Task prompt
The result should be an exact copy of the data, free of pictures.

▽

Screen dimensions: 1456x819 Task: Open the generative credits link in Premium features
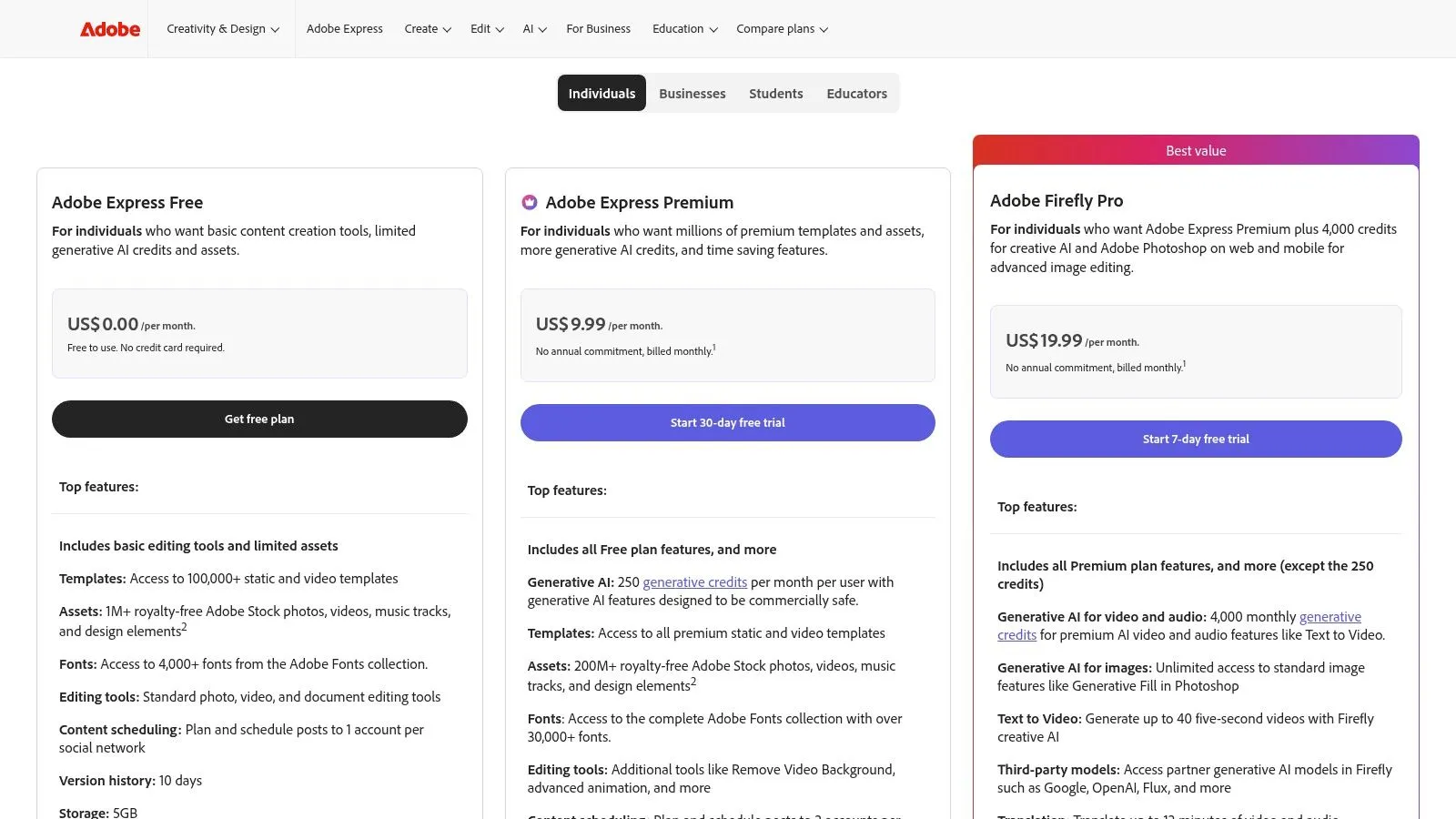click(694, 581)
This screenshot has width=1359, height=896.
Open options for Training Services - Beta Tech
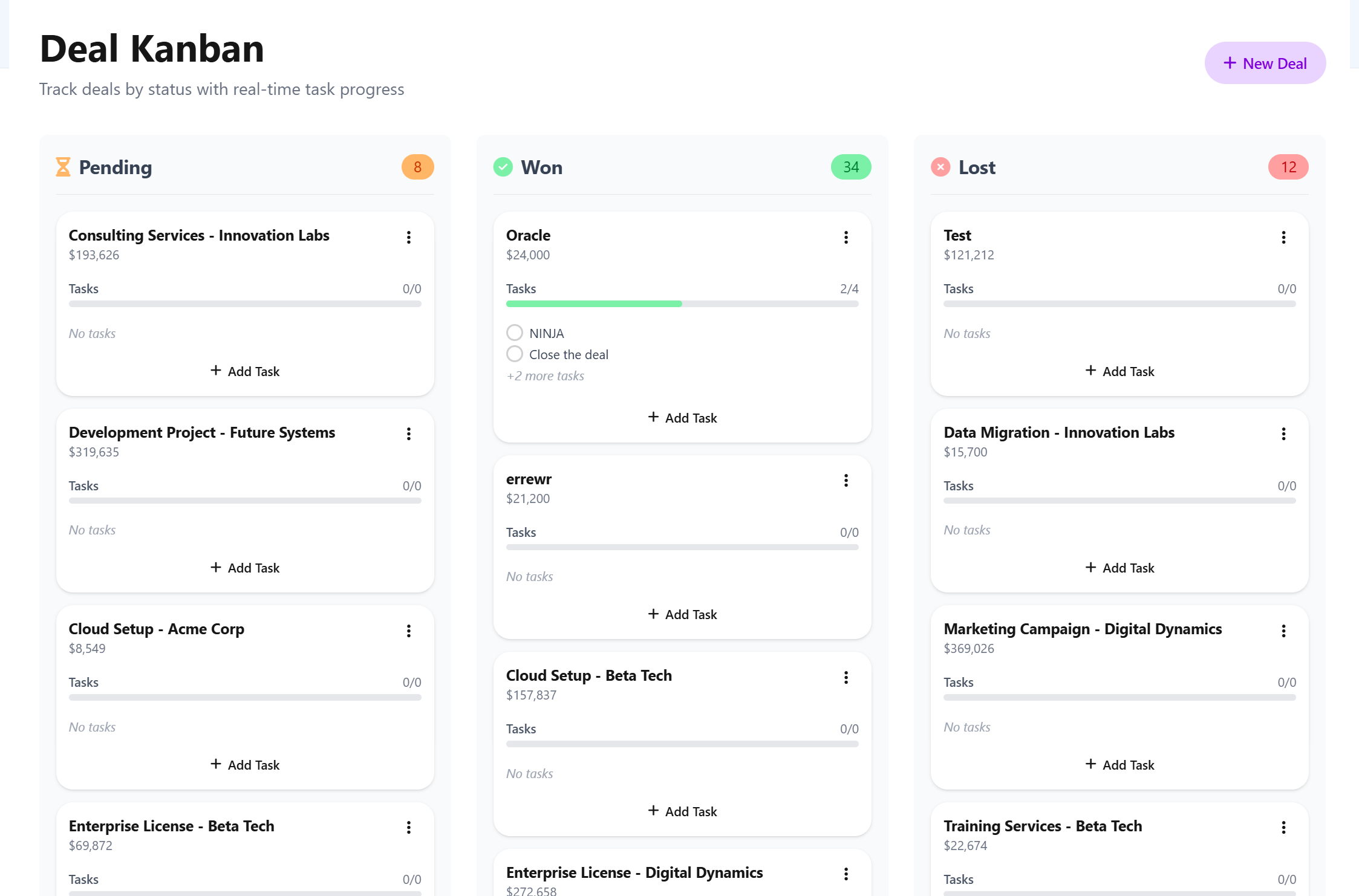tap(1283, 827)
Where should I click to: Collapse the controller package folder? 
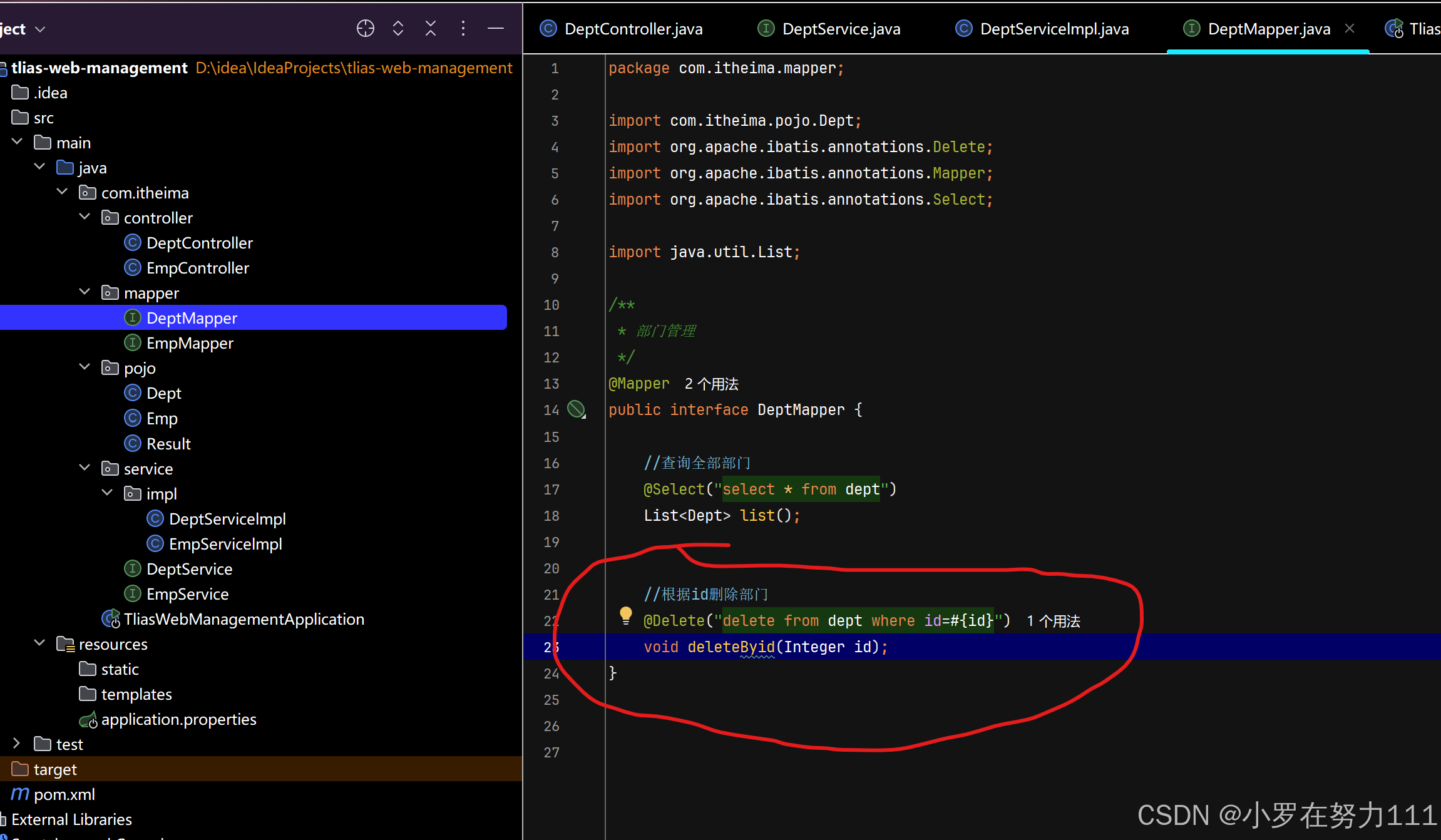[x=85, y=217]
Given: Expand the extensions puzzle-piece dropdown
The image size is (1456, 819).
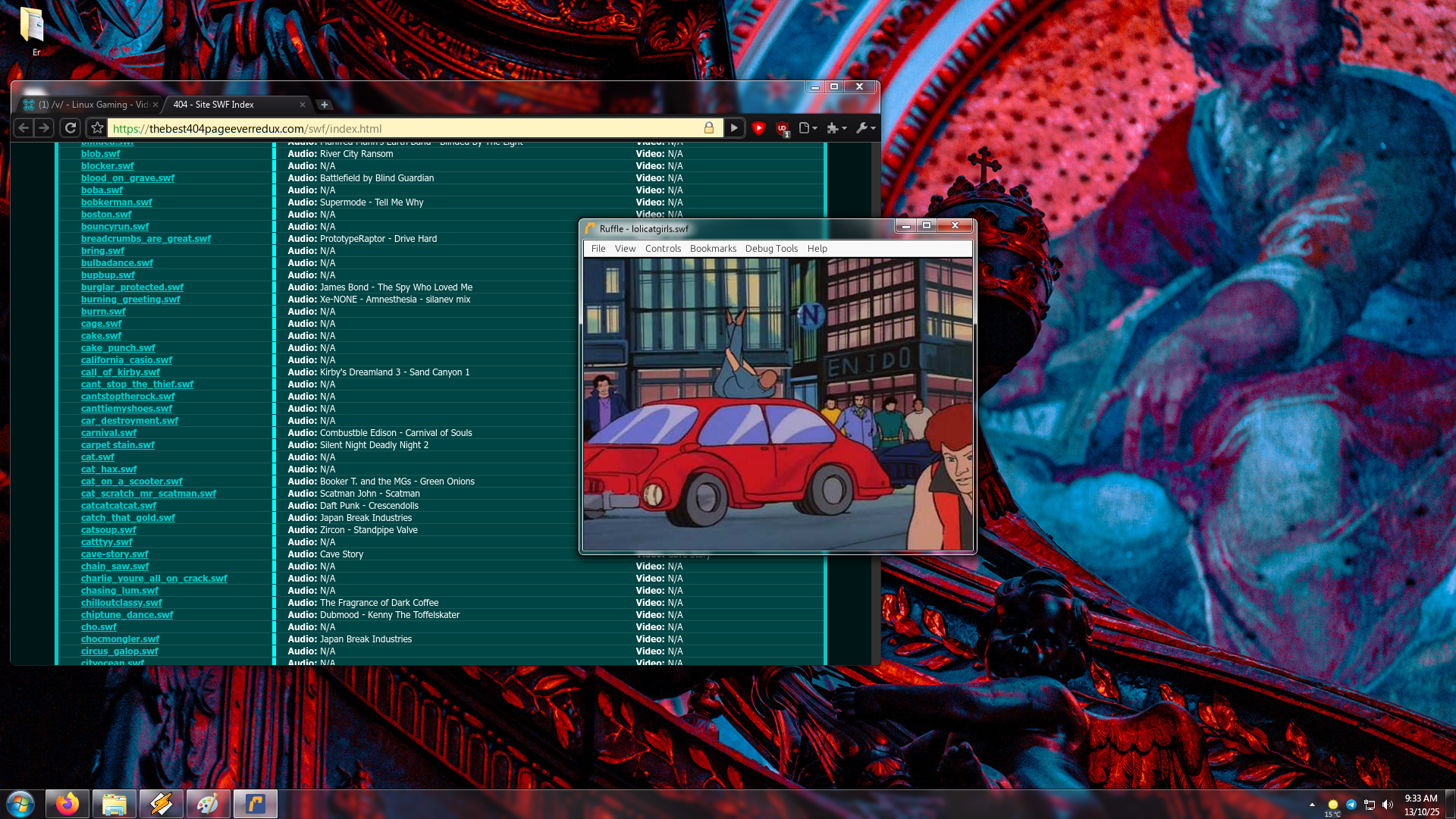Looking at the screenshot, I should click(x=836, y=128).
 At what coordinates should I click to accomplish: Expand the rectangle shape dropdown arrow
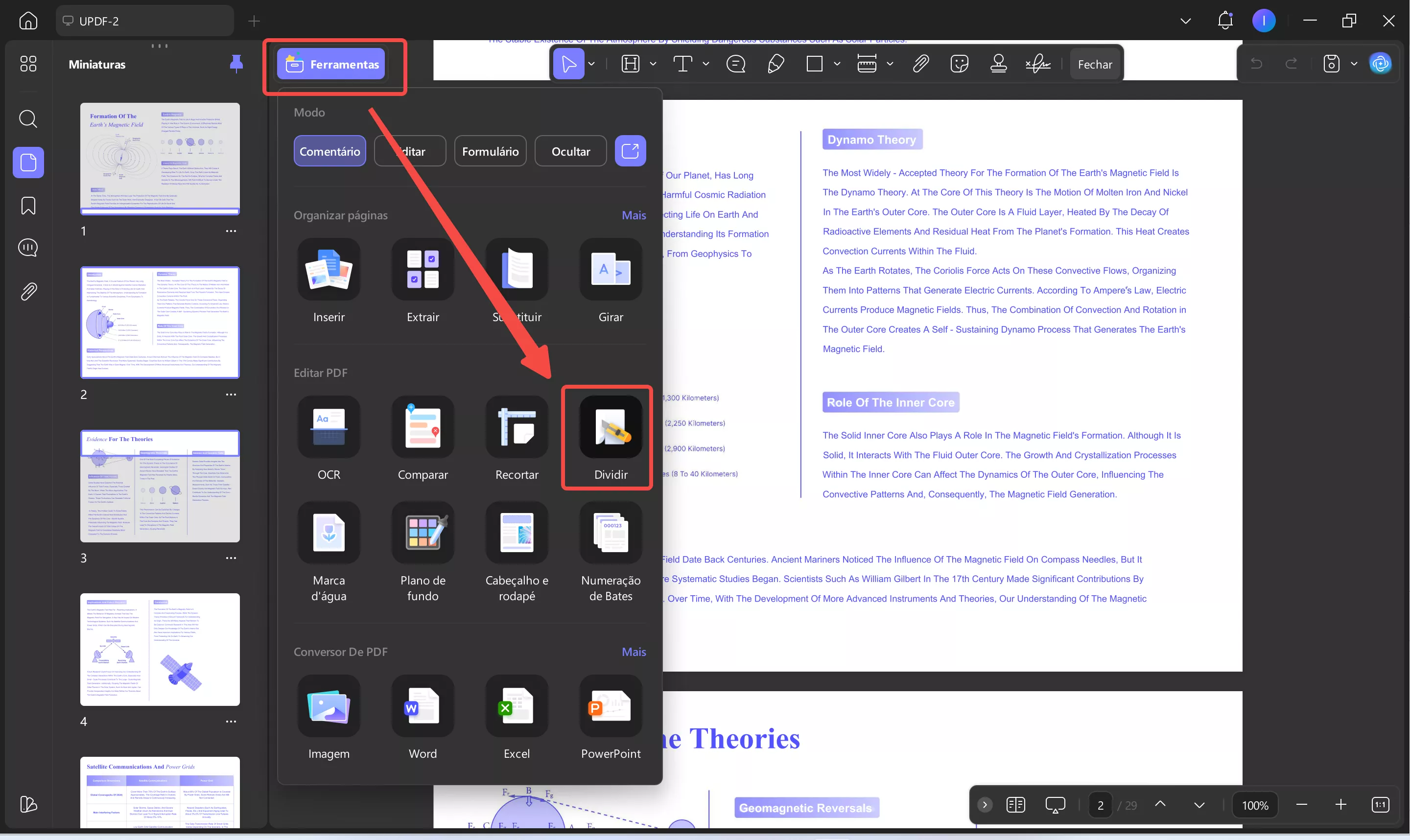tap(837, 64)
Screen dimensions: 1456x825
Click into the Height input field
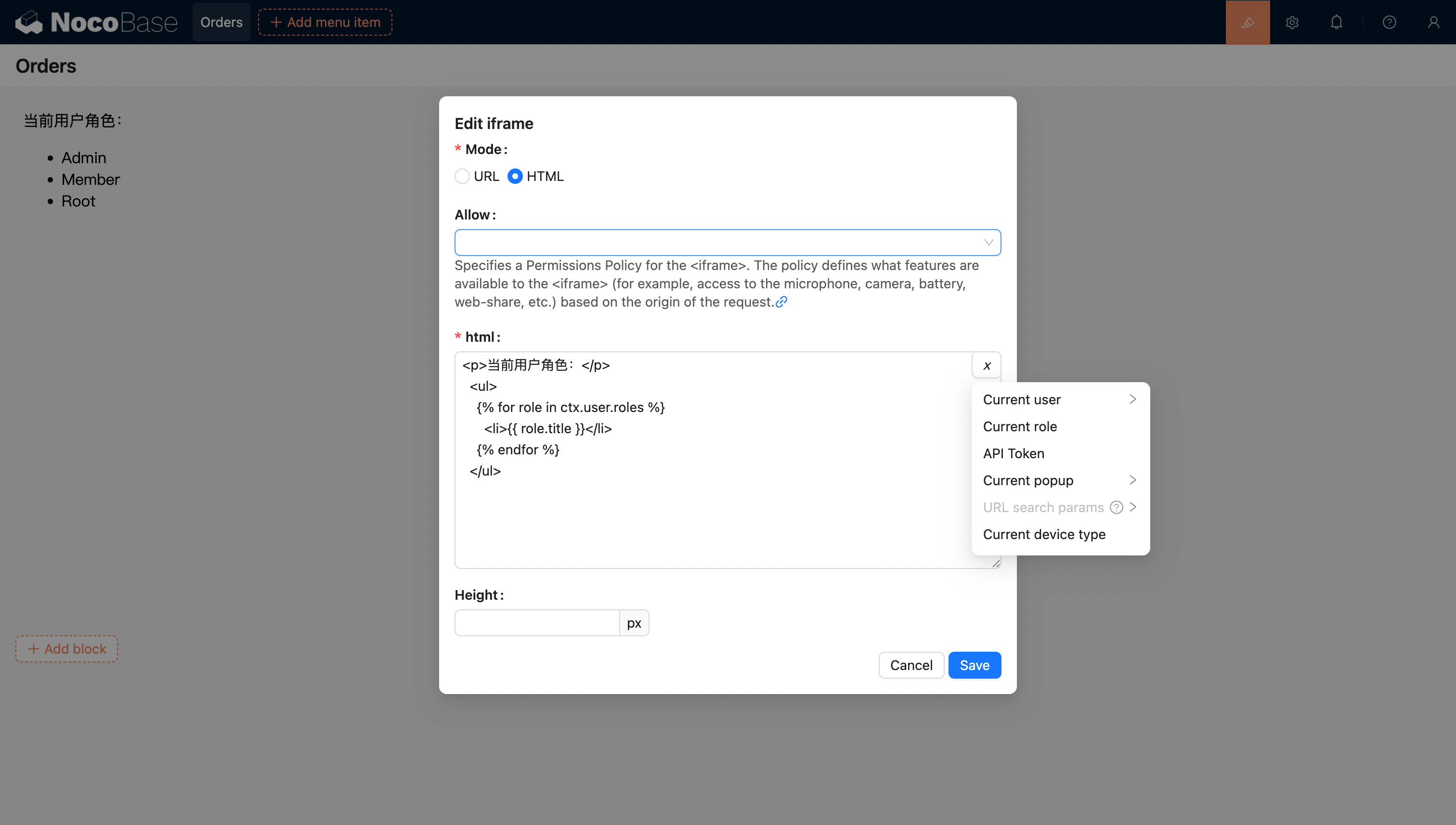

△

Answer space
Screen dimensions: 1456x819 Task: Open the generative credits link in Premium features
click(694, 581)
This screenshot has width=1359, height=896.
Open options for Training Services - Beta Tech
tap(1283, 827)
Where should I click to: Collapse the controller package folder? 
[x=85, y=217]
Given: Expand the extensions puzzle-piece dropdown
The image size is (1456, 819).
Looking at the screenshot, I should click(x=836, y=128).
 At what coordinates should I click to accomplish: Expand the rectangle shape dropdown arrow
tap(837, 64)
Screen dimensions: 1456x825
Click into the Height input field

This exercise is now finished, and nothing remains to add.